We all need a little inspiration from time to time; at least I know I do. When a restoration project becomes much more work than I originally thought it would be–or it seems like there aren’t enough hours in the day–I sometimes need help finding that energy reserve deep inside me. I recently came across an article about an English lady, the old house she loved, and the efforts she went to in saving the house from demolition. If this doesn’t inspire you, I doubt anything will.
A 23-Year Preservation Project and a Lot of Determination
May Savidge purchased a 400-year-old English home in 1947 after the early death of her husband. She grew up understanding what hard work was all about and decided to tackle the restoration work on the old house herself. In 1953, after six years of putting her sweat and labor into the home, she was informed that the house was going to have to be torn down to make way for a new highway being constructed. Ms. Savidge fought the demolition order in court for fifteen years before she finally ran out of legal options for saving the house. She was fifty-eight years old when they came to tear down the old house she loved.
Most people would have admitted defeat after fighting a legal battle for fifteen years and having no success, but not May Savidge. If she couldn’t keep the old house from being torn down, then she would save it by moving the home to a new location, and that’s what she did for the next twenty-three years. May Savidge marked each piece of the old house as it was taken apart and then moved each of the pieces 100 miles to begin a complete restoration that ended up taking 23 years to finish.

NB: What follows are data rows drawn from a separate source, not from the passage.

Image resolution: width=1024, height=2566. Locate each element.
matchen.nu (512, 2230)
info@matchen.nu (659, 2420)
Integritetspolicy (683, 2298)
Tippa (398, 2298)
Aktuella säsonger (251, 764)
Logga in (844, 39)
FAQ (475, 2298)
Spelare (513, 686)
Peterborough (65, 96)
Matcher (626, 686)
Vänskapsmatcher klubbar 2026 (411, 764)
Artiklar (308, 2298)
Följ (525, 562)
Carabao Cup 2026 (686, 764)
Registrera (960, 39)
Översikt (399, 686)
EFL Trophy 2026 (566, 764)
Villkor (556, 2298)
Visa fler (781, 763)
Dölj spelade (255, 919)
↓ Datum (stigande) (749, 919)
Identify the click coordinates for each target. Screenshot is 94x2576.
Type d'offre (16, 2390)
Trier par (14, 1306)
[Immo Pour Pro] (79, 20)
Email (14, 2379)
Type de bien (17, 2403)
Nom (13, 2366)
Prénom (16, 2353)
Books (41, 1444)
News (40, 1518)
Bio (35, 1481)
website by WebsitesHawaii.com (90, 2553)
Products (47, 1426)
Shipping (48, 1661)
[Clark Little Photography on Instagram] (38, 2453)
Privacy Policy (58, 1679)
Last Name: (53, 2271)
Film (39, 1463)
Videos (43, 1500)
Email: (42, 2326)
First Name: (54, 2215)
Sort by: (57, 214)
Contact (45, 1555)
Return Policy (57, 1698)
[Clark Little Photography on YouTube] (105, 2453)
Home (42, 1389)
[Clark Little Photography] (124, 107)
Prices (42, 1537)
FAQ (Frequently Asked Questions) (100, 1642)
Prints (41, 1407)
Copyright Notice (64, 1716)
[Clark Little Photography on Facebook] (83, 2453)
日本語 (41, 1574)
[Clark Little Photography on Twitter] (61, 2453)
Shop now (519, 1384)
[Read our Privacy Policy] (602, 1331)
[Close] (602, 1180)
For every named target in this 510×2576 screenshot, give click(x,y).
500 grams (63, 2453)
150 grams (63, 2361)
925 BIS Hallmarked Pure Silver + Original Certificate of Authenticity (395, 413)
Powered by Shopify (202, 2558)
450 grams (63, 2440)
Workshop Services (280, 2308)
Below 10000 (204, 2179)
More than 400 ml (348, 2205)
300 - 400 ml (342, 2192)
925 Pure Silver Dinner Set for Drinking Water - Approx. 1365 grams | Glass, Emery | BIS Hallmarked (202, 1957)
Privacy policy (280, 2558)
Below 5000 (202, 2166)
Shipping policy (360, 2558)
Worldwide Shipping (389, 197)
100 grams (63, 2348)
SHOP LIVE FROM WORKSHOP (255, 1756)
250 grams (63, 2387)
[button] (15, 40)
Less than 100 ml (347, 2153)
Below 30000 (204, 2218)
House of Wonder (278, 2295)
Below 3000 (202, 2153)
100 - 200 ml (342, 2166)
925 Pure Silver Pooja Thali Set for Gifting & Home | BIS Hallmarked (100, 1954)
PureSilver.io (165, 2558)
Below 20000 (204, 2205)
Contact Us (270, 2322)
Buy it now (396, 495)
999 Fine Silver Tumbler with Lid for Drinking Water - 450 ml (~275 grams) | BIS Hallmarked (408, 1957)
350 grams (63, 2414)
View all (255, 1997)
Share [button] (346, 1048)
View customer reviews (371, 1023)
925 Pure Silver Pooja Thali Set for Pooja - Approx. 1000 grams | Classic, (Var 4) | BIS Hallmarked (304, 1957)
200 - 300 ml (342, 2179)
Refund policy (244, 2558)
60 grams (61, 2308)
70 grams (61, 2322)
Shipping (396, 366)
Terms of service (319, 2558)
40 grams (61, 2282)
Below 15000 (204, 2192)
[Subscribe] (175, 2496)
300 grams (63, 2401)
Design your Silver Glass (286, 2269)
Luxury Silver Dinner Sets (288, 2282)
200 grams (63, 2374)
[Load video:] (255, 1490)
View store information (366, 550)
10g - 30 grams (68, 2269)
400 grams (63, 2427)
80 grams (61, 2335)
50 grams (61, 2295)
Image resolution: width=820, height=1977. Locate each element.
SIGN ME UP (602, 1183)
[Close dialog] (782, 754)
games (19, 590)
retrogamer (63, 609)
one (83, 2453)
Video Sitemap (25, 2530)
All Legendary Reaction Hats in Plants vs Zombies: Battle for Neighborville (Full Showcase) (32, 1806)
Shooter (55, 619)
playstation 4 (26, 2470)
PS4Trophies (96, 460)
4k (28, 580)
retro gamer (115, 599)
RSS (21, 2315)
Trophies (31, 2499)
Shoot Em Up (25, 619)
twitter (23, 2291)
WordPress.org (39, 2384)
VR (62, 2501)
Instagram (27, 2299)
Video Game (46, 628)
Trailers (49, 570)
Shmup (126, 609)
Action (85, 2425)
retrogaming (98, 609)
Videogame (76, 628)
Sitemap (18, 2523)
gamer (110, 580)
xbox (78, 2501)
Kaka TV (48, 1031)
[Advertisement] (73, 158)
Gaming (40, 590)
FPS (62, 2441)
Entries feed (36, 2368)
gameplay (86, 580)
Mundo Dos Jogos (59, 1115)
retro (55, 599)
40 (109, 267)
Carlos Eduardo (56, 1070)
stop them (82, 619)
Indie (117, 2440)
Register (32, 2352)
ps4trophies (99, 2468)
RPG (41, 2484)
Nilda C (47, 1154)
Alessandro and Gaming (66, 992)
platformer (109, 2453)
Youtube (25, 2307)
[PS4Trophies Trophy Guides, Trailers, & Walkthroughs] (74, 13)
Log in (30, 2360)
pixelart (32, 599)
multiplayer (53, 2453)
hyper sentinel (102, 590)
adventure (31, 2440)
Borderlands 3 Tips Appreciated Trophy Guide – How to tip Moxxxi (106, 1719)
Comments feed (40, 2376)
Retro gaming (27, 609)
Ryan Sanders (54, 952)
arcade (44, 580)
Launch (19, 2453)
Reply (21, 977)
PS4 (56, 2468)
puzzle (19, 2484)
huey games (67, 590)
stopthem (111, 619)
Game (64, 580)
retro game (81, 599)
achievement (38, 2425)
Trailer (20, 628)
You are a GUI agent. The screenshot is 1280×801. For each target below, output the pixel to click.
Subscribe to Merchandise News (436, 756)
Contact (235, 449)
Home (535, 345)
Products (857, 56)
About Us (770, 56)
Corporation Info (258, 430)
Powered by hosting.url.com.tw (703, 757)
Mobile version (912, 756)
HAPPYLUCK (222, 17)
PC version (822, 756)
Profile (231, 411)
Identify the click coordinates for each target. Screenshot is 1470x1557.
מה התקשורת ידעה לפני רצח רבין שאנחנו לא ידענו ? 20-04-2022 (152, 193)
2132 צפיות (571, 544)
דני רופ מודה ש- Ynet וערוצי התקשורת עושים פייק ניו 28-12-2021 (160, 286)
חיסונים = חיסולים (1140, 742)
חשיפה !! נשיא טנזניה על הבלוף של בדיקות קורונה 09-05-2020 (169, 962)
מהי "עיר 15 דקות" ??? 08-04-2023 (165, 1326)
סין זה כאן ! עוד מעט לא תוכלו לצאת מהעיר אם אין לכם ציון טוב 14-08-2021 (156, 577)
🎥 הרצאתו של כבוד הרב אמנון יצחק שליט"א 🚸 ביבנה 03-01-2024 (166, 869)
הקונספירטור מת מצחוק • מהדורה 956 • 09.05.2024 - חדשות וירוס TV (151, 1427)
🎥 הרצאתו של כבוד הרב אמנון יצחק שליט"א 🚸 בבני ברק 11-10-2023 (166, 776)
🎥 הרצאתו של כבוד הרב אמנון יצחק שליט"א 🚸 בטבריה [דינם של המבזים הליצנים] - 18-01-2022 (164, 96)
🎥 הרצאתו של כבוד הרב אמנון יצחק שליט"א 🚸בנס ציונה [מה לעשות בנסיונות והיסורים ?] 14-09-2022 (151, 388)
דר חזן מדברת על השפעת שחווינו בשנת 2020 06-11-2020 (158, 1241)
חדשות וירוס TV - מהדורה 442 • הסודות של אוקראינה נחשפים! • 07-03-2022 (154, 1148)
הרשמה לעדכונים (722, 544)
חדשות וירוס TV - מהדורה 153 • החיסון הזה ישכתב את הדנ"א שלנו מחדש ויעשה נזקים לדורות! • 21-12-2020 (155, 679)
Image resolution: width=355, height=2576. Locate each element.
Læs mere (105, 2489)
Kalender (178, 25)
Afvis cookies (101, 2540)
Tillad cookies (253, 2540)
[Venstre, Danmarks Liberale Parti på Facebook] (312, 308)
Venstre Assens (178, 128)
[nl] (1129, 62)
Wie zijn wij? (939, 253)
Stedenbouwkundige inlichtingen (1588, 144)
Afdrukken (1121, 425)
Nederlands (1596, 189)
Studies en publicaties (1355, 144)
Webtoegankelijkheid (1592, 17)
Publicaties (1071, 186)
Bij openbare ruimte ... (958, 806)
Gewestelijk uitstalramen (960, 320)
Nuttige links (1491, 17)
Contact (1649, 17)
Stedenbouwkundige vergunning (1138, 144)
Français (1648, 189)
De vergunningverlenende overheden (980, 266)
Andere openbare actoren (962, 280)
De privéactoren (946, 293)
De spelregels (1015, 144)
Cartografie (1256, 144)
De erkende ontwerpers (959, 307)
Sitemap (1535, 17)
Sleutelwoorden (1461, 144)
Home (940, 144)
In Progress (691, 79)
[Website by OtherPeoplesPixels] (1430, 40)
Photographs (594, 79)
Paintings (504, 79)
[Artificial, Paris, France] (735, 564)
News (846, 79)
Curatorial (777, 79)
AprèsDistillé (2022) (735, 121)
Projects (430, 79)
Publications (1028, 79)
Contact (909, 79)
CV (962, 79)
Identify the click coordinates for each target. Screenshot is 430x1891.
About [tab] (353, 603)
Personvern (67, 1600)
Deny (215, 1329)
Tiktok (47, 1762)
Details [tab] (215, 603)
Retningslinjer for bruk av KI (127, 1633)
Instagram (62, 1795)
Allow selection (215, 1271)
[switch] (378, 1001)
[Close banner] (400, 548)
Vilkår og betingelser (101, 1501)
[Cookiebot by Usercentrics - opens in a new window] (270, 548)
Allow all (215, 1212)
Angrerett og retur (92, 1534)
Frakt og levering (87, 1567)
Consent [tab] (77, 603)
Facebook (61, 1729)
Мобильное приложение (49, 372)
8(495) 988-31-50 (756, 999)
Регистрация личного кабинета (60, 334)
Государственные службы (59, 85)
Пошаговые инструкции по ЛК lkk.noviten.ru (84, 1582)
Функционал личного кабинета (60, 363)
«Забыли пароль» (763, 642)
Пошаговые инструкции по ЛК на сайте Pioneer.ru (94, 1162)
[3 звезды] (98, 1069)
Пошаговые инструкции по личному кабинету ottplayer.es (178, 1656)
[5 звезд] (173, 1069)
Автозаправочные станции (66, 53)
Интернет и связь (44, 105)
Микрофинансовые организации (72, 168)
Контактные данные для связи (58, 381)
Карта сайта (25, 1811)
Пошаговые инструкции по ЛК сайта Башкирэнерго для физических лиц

This isn’t a story about an old house enthusiast hiring contractors to move and restore a historic home; this is a story about a woman’s perseverance and her determination to single-handedly save an old house she loved from destruction.
Another Moving Preservation Story
Lynn Danaher of San Juan Island, Washington, is another source of inspiration. She is getting ready to move a 79-year-old Craftsman to a new lot and begin the restoration process. The previous owner of the old house wanted to build a new home on his lot, but he didn’t want to see his old Craftsman torn down. He is helping Ms. Danaher with the moving costs on what is going to be her fifth old house restoration in the Washington area.
May Savidge and Lynn Danaher show the rest of us what is possible if you set your mind to it and aren’t afraid of a little hard work.